-- Data in this exercise follows --

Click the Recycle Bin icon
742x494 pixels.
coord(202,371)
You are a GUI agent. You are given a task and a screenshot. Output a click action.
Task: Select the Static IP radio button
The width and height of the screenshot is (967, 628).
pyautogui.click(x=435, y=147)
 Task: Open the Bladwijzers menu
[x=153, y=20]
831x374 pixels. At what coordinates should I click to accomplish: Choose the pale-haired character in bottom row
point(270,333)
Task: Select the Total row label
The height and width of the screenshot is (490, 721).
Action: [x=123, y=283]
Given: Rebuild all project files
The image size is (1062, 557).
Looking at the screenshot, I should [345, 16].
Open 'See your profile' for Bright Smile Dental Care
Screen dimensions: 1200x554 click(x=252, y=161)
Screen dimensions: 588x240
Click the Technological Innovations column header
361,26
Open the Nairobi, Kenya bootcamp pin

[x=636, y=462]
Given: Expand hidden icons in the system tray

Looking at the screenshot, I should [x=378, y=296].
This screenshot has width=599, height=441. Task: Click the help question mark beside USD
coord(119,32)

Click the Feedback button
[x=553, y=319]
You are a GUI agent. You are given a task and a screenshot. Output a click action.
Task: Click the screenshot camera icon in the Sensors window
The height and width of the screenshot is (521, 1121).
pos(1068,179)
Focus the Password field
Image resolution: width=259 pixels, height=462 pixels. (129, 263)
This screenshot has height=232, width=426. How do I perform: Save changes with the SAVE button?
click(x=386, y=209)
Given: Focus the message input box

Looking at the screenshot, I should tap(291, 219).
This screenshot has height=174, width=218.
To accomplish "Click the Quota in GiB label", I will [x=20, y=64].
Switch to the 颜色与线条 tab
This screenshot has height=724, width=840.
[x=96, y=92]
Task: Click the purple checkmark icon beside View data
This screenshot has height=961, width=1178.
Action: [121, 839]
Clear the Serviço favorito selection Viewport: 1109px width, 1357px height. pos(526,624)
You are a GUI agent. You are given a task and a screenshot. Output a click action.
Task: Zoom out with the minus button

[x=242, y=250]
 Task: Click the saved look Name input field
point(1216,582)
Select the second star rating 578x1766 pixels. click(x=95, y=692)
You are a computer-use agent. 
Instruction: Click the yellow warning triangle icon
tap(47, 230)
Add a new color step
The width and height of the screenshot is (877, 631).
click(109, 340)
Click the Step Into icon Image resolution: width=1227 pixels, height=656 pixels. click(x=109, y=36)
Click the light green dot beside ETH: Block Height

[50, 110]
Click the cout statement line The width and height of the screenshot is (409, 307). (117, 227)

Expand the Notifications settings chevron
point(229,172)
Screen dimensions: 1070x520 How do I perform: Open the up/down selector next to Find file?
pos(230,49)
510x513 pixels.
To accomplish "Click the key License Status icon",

-- Data in this exercise concluded --

Work item:
All lines above should be output verbatim.

Expected output:
Click the Recycle Bin icon
742x494 pixels.
coord(202,371)
You are a GUI agent. You are given a task and a screenshot. Output a click action.
Task: Select the Static IP radio button
The width and height of the screenshot is (967, 628).
pyautogui.click(x=435, y=147)
 Task: Open the Bladwijzers menu
[x=153, y=20]
831x374 pixels. At what coordinates should I click to accomplish: Choose the pale-haired character in bottom row
point(270,333)
Task: Select the Total row label
The height and width of the screenshot is (490, 721).
Action: [x=123, y=283]
Given: Rebuild all project files
The image size is (1062, 557).
Looking at the screenshot, I should [345, 16].
Open 'See your profile' for Bright Smile Dental Care
Screen dimensions: 1200x554 click(x=252, y=161)
Screen dimensions: 588x240
Click the Technological Innovations column header
361,26
Open the Nairobi, Kenya bootcamp pin

[x=636, y=462]
Given: Expand hidden icons in the system tray

Looking at the screenshot, I should [x=378, y=296].
This screenshot has width=599, height=441. Task: Click the help question mark beside USD
coord(119,32)

Click the Feedback button
[x=553, y=319]
You are a GUI agent. You are given a task and a screenshot. Output a click action.
Task: Click the screenshot camera icon in the Sensors window
The height and width of the screenshot is (521, 1121).
pos(1068,179)
Focus the Password field
Image resolution: width=259 pixels, height=462 pixels. (129, 263)
This screenshot has height=232, width=426. How do I perform: Save changes with the SAVE button?
click(x=386, y=209)
Given: Focus the message input box

Looking at the screenshot, I should tap(291, 219).
This screenshot has height=174, width=218.
To accomplish "Click the Quota in GiB label", I will [x=20, y=64].
Switch to the 颜色与线条 tab
This screenshot has height=724, width=840.
[x=96, y=92]
Task: Click the purple checkmark icon beside View data
This screenshot has height=961, width=1178.
Action: [121, 839]
Clear the Serviço favorito selection Viewport: 1109px width, 1357px height. pos(526,624)
You are a GUI agent. You are given a task and a screenshot. Output a click action.
Task: Zoom out with the minus button

[x=242, y=250]
 Task: Click the saved look Name input field
point(1216,582)
Select the second star rating 578x1766 pixels. click(x=95, y=692)
You are a computer-use agent. 
Instruction: Click the yellow warning triangle icon
tap(47, 230)
Add a new color step
The width and height of the screenshot is (877, 631).
click(109, 340)
Click the Step Into icon Image resolution: width=1227 pixels, height=656 pixels. click(x=109, y=36)
Click the light green dot beside ETH: Block Height

[50, 110]
Click the cout statement line The width and height of the screenshot is (409, 307). (117, 227)

Expand the Notifications settings chevron
point(229,172)
Screen dimensions: 1070x520 How do I perform: Open the up/down selector next to Find file?
pos(230,49)
510x513 pixels.
To accomplish "Click the key License Status icon",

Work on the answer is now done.